**What is required:**
What is needed is an exact copy of the lines from the one containing "Where should I" through the last line of the records, with no pictures.

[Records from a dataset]
----------------------------------------
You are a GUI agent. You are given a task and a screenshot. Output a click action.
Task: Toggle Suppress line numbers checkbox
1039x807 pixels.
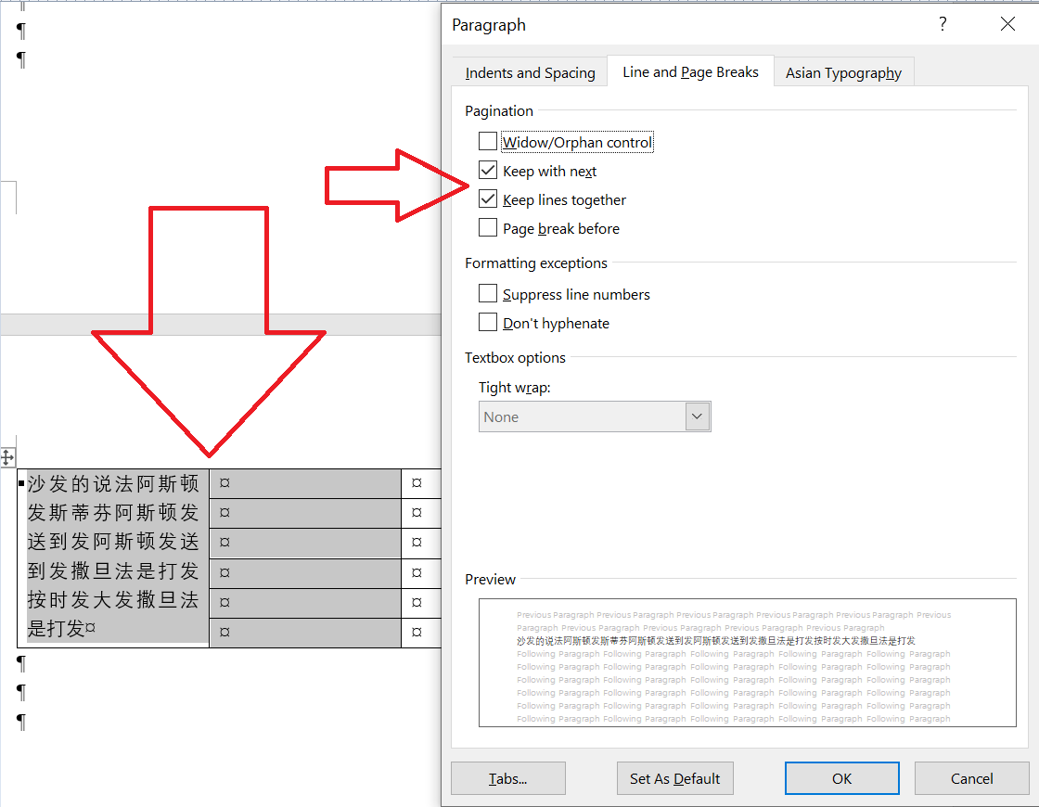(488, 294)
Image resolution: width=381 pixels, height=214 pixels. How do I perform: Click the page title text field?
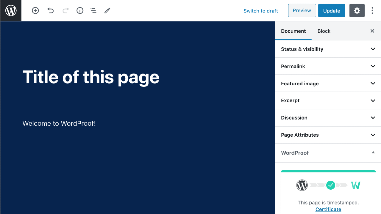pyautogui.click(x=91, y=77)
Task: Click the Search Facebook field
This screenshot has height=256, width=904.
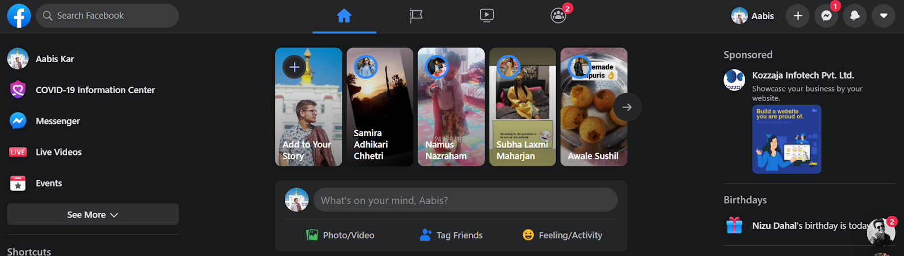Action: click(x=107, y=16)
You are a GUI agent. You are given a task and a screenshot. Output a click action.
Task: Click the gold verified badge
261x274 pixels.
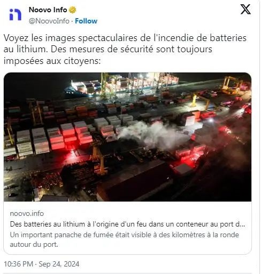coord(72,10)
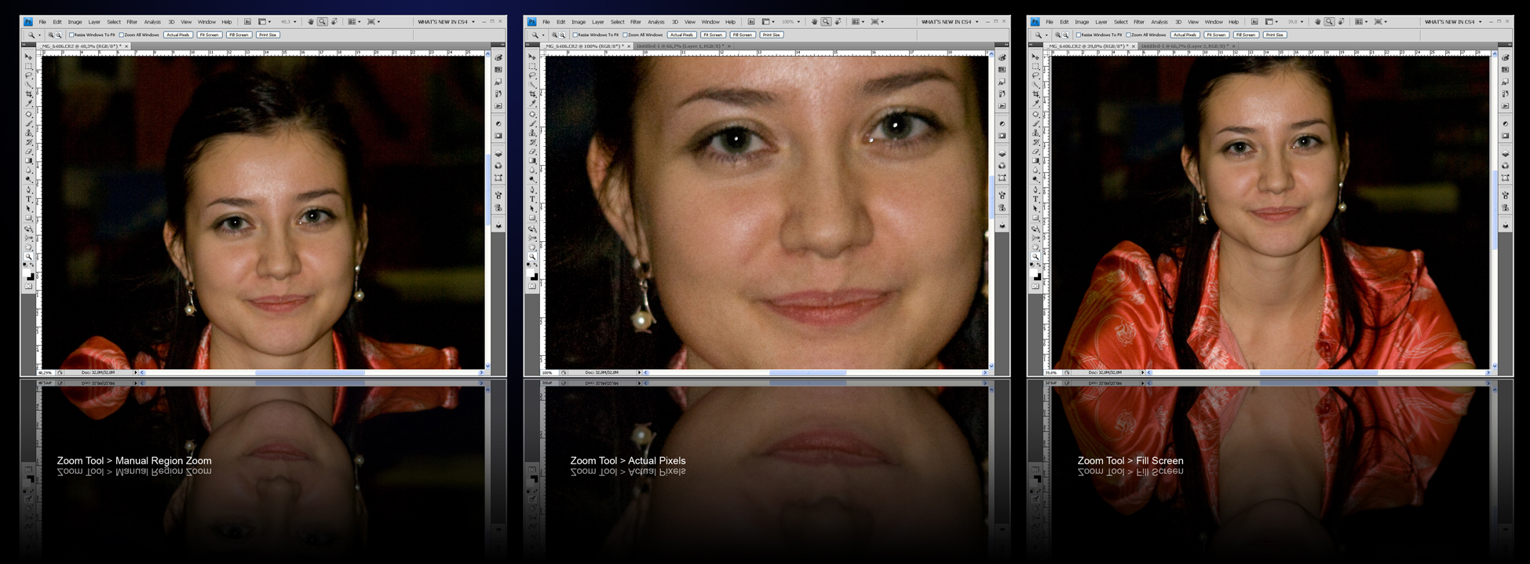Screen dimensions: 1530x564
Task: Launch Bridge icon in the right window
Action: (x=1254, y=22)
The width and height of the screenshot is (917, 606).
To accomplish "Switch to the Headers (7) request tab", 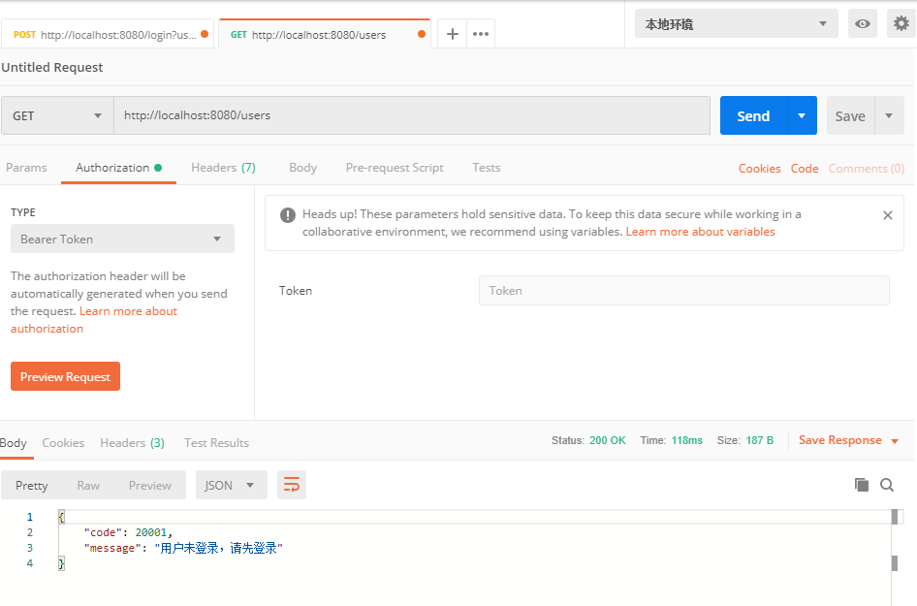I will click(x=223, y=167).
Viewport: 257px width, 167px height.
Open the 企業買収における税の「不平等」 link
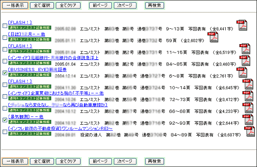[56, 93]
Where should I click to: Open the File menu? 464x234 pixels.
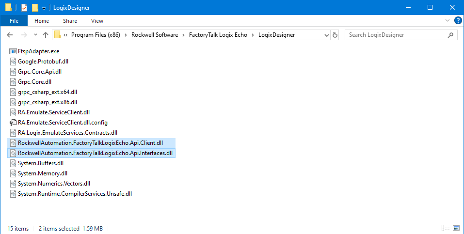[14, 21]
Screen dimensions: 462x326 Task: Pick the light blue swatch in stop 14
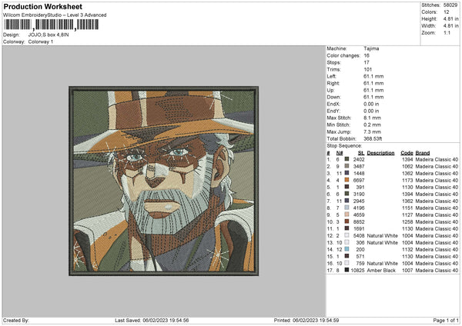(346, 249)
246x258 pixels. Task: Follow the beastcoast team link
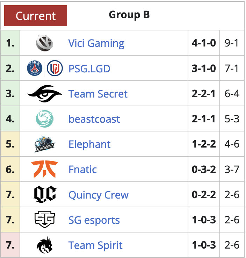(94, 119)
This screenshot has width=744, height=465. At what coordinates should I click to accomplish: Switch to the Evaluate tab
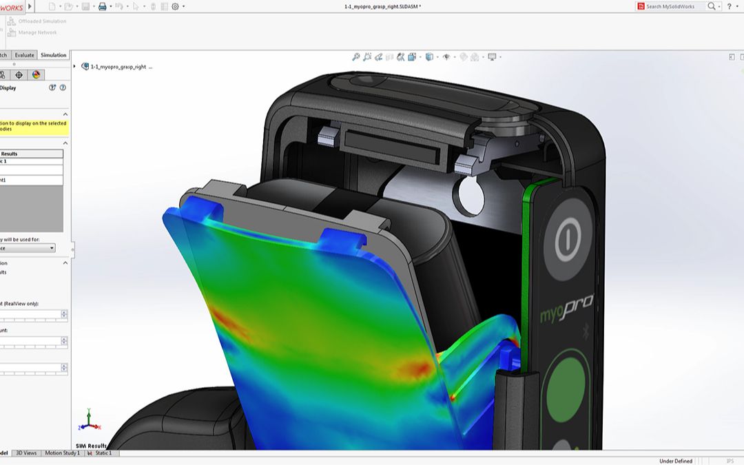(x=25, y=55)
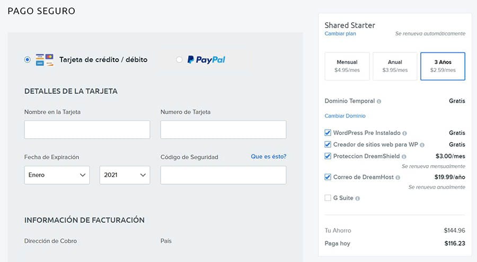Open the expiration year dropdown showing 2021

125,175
----------------------------------------
**Your solution:**
Where should I click to: Open the File menu? 464x234 pixels.
[14, 21]
Screen dimensions: 462x326 Task: Pick the light blue swatch in stop 14
(346, 249)
246x258 pixels. Task: Follow the beastcoast team link
(94, 119)
This screenshot has width=744, height=465. At what coordinates should I click to accomplish: Switch to the Evaluate tab
(x=25, y=55)
Open the expiration year dropdown showing 2021

125,175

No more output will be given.